Excerpt provided
-- start --
# Mapmaking Discussion & Philosophy (WIP/Critique) > Regional/World Mapping >  World of Almaera

## Tiana

Personal work in progress. I did the outline months ago to assemble two continental maps I'd done, this is the first shot at assembling those regions and filling in the whole rest of the world. Mostly that middle bit is where the story tends to happen. The maelstroms might not even be real so much as just the propaganda reason why "we don't go overseas". A map of Estavin on the left there can be found somewhere on the guild, I think, and in my portfolio, and Almaera in the middle.

Feel free to borrow for your private non-profit gaming use if for some reason it inspires you.

No labels or fill yet, just got distracted by building up a decorative frame.

Personally, I think this one is shaping up to be a winner, and since it's for me and my co-writer, that's a nice feeling.  :Smile:

----------


## Tiana

Experimenting with some labels and trees in a more realistic style. And an iceberg texture.

----------


## Hermit

Those maelstroms are real if they're on the map, just like the sea monsters and dragons, right?  :Razz: 

I like the border colors and I think the forests/trees look really good. It gives the impression of forest, but keeps the "zoomed-out" look that pairs well with the rivers and lakes.

----------


## Tiana

Couple of small additions... I added country borders, some info to the legend, and I kinda hated the text on the mainland so I changed that. Still not sure I'm sold on it. Work in progress. Actually, I kinda prefer it without the trees, they were an experiment, mixed feelings. I'm glad you like them, Hermit. Yeah, the goal was like, a zoomed out look.
-- end --
Collected material
-- start --
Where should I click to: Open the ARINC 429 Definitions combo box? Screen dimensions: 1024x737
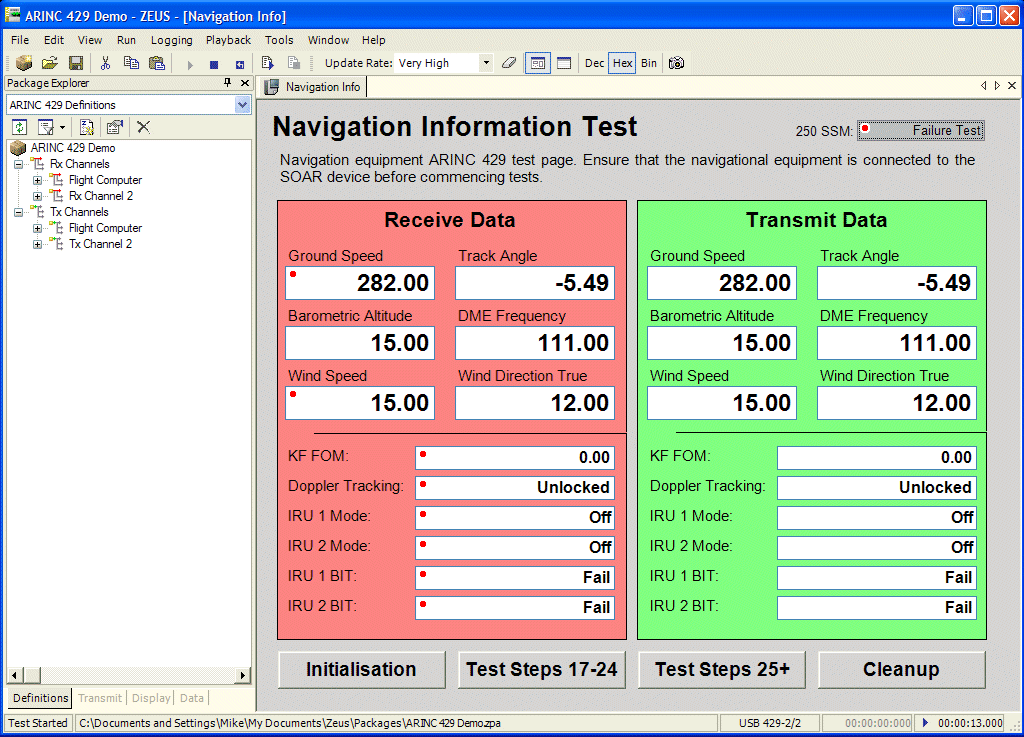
-- end --
Directives
• 1. From the World of Almaera map thread, write out the part that opens with the words containing "I like the border" and closes with "rivers and lakes.".
• 2. Please extend the forum thread on the World of Almaera map from the point where it stops.
The data comes from a separate, unrelated source.

The answers
• 1.
I like the border colors and I think the forests/trees look really good. It gives the impression of forest, but keeps the "zoomed-out" look that pairs well with the rivers and lakes.

• 2.
And I added a compass art and changed all of the English name labels into conlang labels.

I discussed it with my cowriter, and we determined that yes, the maelstroms are in fact real, but not in a physical whirlpool sense. They are a magic bypass into the Maelstrom plane, which is why they are represented by maelstroms, and if you sail into them, you might end up teleported on the other side, or you might end up dead. Both are known to happen.

Actually, every time I've added dragons to a map, it's been because the story has dragons in it! I don't know if this is the case for everyone, but usually the monsters I add are monsters from the story the map is for.  :Smile:  I always want the art to reflect the lore.

I really did just make the maelstroms up to look swanky but since you asked, I have now verified them as canon.

----------


## Hermit

With the labels and borders I can see why you prefer it without the forests. I like them, but they can be a little distracting or make it look a little too busy in spots with text. I'm glad the maelstroms are canon lol. I was really just poking fun, but I like the lore and use as a portal to another plane. Looking good, and I like the different continent/landmass labels.

----------


## KMAlexander

I quite like the shape of those landmasses.

----------


## Eowyn Cwper

Nice work! The Eloria icon troubles me though, as it reminds me of an emoji. I quite like the icebergs; is there any reason for their higher concentration close to lands?

----------


## Tiana

> With the labels and borders I can see why you prefer it without the forests. I like them, but they can be a little distracting or make it look a little too busy in spots with text. I'm glad the maelstroms are canon lol. I was really just poking fun, but I like the lore and use as a portal to another plane. Looking good, and I like the different continent/landmass labels.


Not only is it canon but it's canon only because you asked, LOL... co-creation! but it fit into the lore because there are 6 planes, and there are other points in the world that connect into some of them. I agree completely with your assessment of the text and forest interaction. Maybe this could be fixed by removing the forests around the text. Or more severe text outlines.




> I quite like the shape of those landmasses.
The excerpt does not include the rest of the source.